=== Section Start ===

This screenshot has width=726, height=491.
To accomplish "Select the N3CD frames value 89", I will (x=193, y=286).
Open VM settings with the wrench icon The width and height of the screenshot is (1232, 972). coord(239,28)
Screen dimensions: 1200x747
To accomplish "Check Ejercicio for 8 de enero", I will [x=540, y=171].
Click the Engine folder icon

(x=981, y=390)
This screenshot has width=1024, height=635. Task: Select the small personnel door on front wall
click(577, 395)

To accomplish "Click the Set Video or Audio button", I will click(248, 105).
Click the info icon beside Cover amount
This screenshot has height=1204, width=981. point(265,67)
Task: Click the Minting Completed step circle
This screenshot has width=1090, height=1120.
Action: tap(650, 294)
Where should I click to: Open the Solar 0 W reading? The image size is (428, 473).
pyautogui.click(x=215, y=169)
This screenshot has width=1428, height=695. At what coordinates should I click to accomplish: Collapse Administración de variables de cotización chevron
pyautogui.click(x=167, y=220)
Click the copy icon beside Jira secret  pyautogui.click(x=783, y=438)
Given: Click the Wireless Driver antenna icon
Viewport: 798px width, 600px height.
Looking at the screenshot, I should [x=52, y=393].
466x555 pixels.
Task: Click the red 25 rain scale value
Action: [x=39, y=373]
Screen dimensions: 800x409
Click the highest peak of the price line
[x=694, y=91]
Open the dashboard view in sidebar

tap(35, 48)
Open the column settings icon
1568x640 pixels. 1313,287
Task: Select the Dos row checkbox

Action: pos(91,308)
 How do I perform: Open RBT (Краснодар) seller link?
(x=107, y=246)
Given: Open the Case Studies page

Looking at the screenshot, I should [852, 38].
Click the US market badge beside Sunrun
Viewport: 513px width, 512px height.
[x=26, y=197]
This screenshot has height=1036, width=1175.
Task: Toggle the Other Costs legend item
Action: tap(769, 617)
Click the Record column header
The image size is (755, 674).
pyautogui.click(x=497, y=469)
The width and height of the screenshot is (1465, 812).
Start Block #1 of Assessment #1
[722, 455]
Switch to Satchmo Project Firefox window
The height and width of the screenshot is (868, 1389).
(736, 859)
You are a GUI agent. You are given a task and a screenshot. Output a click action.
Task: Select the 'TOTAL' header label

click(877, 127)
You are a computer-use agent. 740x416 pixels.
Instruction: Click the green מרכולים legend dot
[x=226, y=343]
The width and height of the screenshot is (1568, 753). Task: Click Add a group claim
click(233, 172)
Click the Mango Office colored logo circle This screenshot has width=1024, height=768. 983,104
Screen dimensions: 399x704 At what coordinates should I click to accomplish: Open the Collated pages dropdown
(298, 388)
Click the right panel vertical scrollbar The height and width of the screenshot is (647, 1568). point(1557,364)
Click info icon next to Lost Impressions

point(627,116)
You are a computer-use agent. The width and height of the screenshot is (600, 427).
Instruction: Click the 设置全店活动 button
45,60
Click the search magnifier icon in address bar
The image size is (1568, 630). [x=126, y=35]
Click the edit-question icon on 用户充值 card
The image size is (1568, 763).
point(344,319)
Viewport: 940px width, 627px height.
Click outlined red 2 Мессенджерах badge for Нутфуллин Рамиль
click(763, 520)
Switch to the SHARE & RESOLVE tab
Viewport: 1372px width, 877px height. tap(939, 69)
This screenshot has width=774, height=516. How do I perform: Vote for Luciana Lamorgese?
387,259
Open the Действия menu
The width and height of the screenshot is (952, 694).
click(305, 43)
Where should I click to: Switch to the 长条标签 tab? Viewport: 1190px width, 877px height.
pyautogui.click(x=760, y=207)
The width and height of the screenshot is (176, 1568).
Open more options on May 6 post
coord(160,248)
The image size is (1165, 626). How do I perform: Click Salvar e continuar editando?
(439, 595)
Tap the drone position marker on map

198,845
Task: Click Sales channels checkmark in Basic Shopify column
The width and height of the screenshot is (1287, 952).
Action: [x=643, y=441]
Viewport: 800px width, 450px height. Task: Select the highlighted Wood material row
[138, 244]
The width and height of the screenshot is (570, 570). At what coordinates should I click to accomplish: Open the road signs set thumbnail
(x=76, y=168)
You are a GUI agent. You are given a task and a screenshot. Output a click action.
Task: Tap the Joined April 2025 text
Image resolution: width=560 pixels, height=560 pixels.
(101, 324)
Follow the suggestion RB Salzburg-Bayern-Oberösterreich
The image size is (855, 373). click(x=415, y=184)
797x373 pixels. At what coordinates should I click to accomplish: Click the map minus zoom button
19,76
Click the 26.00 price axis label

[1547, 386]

=== Section End ===

**What to produce**. Copy out each record exactly as given, omitting none.

**Your response**.
This screenshot has width=726, height=491.
To accomplish "Select the N3CD frames value 89", I will (x=193, y=286).
Open VM settings with the wrench icon The width and height of the screenshot is (1232, 972). coord(239,28)
Screen dimensions: 1200x747
To accomplish "Check Ejercicio for 8 de enero", I will [x=540, y=171].
Click the Engine folder icon

(x=981, y=390)
This screenshot has width=1024, height=635. Task: Select the small personnel door on front wall
click(577, 395)

To accomplish "Click the Set Video or Audio button", I will click(248, 105).
Click the info icon beside Cover amount
This screenshot has height=1204, width=981. point(265,67)
Task: Click the Minting Completed step circle
This screenshot has width=1090, height=1120.
Action: tap(650, 294)
Where should I click to: Open the Solar 0 W reading? The image size is (428, 473).
pyautogui.click(x=215, y=169)
This screenshot has width=1428, height=695. At what coordinates should I click to accomplish: Collapse Administración de variables de cotización chevron
pyautogui.click(x=167, y=220)
Click the copy icon beside Jira secret  pyautogui.click(x=783, y=438)
Given: Click the Wireless Driver antenna icon
Viewport: 798px width, 600px height.
Looking at the screenshot, I should [x=52, y=393].
466x555 pixels.
Task: Click the red 25 rain scale value
Action: [x=39, y=373]
Screen dimensions: 800x409
Click the highest peak of the price line
[x=694, y=91]
Open the dashboard view in sidebar

tap(35, 48)
Open the column settings icon
1568x640 pixels. 1313,287
Task: Select the Dos row checkbox

Action: pos(91,308)
 How do I perform: Open RBT (Краснодар) seller link?
(x=107, y=246)
Given: Open the Case Studies page

Looking at the screenshot, I should [852, 38].
Click the US market badge beside Sunrun
Viewport: 513px width, 512px height.
[x=26, y=197]
This screenshot has height=1036, width=1175.
Task: Toggle the Other Costs legend item
Action: tap(769, 617)
Click the Record column header
The image size is (755, 674).
pyautogui.click(x=497, y=469)
The width and height of the screenshot is (1465, 812).
Start Block #1 of Assessment #1
[722, 455]
Switch to Satchmo Project Firefox window
The height and width of the screenshot is (868, 1389).
(736, 859)
You are a GUI agent. You are given a task and a screenshot. Output a click action.
Task: Select the 'TOTAL' header label

click(877, 127)
You are a computer-use agent. 740x416 pixels.
Instruction: Click the green מרכולים legend dot
[x=226, y=343]
The width and height of the screenshot is (1568, 753). Task: Click Add a group claim
click(233, 172)
Click the Mango Office colored logo circle This screenshot has width=1024, height=768. 983,104
Screen dimensions: 399x704 At what coordinates should I click to accomplish: Open the Collated pages dropdown
(298, 388)
Click the right panel vertical scrollbar The height and width of the screenshot is (647, 1568). point(1557,364)
Click info icon next to Lost Impressions

point(627,116)
You are a computer-use agent. The width and height of the screenshot is (600, 427).
Instruction: Click the 设置全店活动 button
45,60
Click the search magnifier icon in address bar
The image size is (1568, 630). [x=126, y=35]
Click the edit-question icon on 用户充值 card
The image size is (1568, 763).
point(344,319)
Viewport: 940px width, 627px height.
Click outlined red 2 Мессенджерах badge for Нутфуллин Рамиль
click(763, 520)
Switch to the SHARE & RESOLVE tab
Viewport: 1372px width, 877px height. tap(939, 69)
This screenshot has width=774, height=516. How do I perform: Vote for Luciana Lamorgese?
387,259
Open the Действия menu
The width and height of the screenshot is (952, 694).
click(305, 43)
Where should I click to: Switch to the 长条标签 tab? Viewport: 1190px width, 877px height.
pyautogui.click(x=760, y=207)
The width and height of the screenshot is (176, 1568).
Open more options on May 6 post
coord(160,248)
The image size is (1165, 626). How do I perform: Click Salvar e continuar editando?
(439, 595)
Tap the drone position marker on map

198,845
Task: Click Sales channels checkmark in Basic Shopify column
The width and height of the screenshot is (1287, 952).
Action: [x=643, y=441]
Viewport: 800px width, 450px height. Task: Select the highlighted Wood material row
[138, 244]
The width and height of the screenshot is (570, 570). At what coordinates should I click to accomplish: Open the road signs set thumbnail
(x=76, y=168)
You are a GUI agent. You are given a task and a screenshot. Output a click action.
Task: Tap the Joined April 2025 text
Image resolution: width=560 pixels, height=560 pixels.
(101, 324)
Follow the suggestion RB Salzburg-Bayern-Oberösterreich
The image size is (855, 373). click(x=415, y=184)
797x373 pixels. At what coordinates should I click to accomplish: Click the map minus zoom button
19,76
Click the 26.00 price axis label

[1547, 386]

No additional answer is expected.